▸ Problem description
In your reply, reproduce the lines from the first one below to the line containing "You are a computer-use agent. The width", inclusive, exactly as they stand.

▸ Available data
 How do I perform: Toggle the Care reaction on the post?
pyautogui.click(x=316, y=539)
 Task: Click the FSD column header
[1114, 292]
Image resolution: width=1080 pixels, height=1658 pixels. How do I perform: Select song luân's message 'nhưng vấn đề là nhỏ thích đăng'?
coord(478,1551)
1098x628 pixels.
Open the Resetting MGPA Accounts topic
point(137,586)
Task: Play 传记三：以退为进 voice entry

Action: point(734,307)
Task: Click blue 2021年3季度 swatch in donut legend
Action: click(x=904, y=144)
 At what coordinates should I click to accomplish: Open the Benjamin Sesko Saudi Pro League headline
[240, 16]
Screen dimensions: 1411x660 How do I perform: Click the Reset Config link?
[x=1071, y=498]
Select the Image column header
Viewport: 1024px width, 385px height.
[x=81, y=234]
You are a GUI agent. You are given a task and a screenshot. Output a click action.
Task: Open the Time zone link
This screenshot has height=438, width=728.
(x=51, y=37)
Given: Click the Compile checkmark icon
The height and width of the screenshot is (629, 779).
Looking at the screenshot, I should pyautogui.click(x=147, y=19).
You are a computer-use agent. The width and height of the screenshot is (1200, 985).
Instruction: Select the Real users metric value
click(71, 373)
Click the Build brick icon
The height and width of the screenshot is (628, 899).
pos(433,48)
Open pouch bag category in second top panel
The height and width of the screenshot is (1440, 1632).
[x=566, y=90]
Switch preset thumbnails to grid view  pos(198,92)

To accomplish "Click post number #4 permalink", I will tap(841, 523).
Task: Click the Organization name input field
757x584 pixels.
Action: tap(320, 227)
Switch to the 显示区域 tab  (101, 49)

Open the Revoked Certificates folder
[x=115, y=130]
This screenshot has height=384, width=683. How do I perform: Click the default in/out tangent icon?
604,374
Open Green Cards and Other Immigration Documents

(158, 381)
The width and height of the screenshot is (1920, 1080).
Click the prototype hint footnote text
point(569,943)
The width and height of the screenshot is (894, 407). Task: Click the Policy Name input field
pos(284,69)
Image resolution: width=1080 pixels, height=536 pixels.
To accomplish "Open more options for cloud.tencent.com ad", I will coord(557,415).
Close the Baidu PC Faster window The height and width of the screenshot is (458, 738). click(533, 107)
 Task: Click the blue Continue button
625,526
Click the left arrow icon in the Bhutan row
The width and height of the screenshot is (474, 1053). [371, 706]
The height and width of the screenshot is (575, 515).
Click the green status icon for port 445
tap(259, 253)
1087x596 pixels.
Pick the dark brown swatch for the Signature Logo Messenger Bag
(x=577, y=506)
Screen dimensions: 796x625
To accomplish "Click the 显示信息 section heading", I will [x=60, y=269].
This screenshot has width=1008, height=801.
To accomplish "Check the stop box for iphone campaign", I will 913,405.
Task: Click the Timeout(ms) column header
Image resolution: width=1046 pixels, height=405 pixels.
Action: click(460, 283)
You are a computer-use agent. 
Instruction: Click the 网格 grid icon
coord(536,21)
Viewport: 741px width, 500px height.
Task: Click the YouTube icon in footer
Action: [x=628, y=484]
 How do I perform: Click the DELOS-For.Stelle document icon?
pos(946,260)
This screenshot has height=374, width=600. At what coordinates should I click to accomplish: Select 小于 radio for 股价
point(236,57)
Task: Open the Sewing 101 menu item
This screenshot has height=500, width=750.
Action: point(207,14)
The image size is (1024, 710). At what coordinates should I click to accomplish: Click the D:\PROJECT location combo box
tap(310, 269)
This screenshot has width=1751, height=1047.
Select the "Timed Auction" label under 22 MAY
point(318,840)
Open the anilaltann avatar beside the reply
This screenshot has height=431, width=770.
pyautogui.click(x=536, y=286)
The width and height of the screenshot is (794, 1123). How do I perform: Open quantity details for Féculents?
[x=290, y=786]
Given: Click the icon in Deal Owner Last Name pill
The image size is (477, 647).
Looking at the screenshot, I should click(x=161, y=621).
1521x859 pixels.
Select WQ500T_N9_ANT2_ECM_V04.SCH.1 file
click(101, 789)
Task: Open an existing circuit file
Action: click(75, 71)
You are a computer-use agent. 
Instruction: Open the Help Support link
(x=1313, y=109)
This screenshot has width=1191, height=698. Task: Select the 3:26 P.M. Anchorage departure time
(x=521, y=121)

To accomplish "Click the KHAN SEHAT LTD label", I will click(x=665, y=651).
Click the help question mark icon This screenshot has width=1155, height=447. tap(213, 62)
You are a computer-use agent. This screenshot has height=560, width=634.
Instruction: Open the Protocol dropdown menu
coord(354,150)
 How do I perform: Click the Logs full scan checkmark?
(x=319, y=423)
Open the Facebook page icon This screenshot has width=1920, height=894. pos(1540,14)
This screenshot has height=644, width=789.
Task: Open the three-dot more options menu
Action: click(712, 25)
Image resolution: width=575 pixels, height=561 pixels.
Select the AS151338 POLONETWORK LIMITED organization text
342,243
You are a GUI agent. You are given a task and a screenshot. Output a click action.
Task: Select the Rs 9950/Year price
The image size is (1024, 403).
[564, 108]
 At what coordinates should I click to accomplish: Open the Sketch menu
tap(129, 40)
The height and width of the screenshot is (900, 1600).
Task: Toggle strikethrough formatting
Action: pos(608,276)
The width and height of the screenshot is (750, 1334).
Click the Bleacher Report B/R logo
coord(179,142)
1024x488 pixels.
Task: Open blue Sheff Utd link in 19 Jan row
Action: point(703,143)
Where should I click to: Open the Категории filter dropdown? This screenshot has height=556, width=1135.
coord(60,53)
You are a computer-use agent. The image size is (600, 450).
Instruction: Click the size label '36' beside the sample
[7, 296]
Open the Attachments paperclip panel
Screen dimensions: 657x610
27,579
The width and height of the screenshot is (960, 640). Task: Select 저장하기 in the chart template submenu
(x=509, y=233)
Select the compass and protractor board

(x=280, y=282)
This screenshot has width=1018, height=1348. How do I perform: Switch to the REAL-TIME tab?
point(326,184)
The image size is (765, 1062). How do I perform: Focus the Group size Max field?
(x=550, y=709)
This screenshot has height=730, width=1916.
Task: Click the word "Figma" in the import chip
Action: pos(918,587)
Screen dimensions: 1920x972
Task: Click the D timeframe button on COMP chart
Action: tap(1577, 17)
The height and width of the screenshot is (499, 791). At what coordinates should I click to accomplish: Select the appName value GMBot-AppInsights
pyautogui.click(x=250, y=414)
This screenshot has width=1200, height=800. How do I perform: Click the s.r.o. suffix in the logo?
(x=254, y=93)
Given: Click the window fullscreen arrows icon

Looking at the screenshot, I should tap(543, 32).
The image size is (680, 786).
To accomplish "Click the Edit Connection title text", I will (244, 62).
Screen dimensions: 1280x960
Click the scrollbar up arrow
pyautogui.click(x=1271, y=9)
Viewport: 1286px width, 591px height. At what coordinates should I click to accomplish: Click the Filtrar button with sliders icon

▸ Answer to this exercise
 How do I perform: Toggle the Care reaction on the post?
pyautogui.click(x=316, y=539)
 Task: Click the FSD column header
[1114, 292]
Image resolution: width=1080 pixels, height=1658 pixels. How do I perform: Select song luân's message 'nhưng vấn đề là nhỏ thích đăng'?
coord(478,1551)
1098x628 pixels.
Open the Resetting MGPA Accounts topic
point(137,586)
Task: Play 传记三：以退为进 voice entry

Action: point(734,307)
Task: Click blue 2021年3季度 swatch in donut legend
Action: click(x=904, y=144)
 At what coordinates should I click to accomplish: Open the Benjamin Sesko Saudi Pro League headline
[240, 16]
Screen dimensions: 1411x660 How do I perform: Click the Reset Config link?
[x=1071, y=498]
Select the Image column header
Viewport: 1024px width, 385px height.
[x=81, y=234]
You are a GUI agent. You are given a task and a screenshot. Output a click action.
Task: Open the Time zone link
This screenshot has height=438, width=728.
(x=51, y=37)
Given: Click the Compile checkmark icon
The height and width of the screenshot is (629, 779).
Looking at the screenshot, I should pyautogui.click(x=147, y=19).
You are a computer-use agent. The width and height of the screenshot is (1200, 985).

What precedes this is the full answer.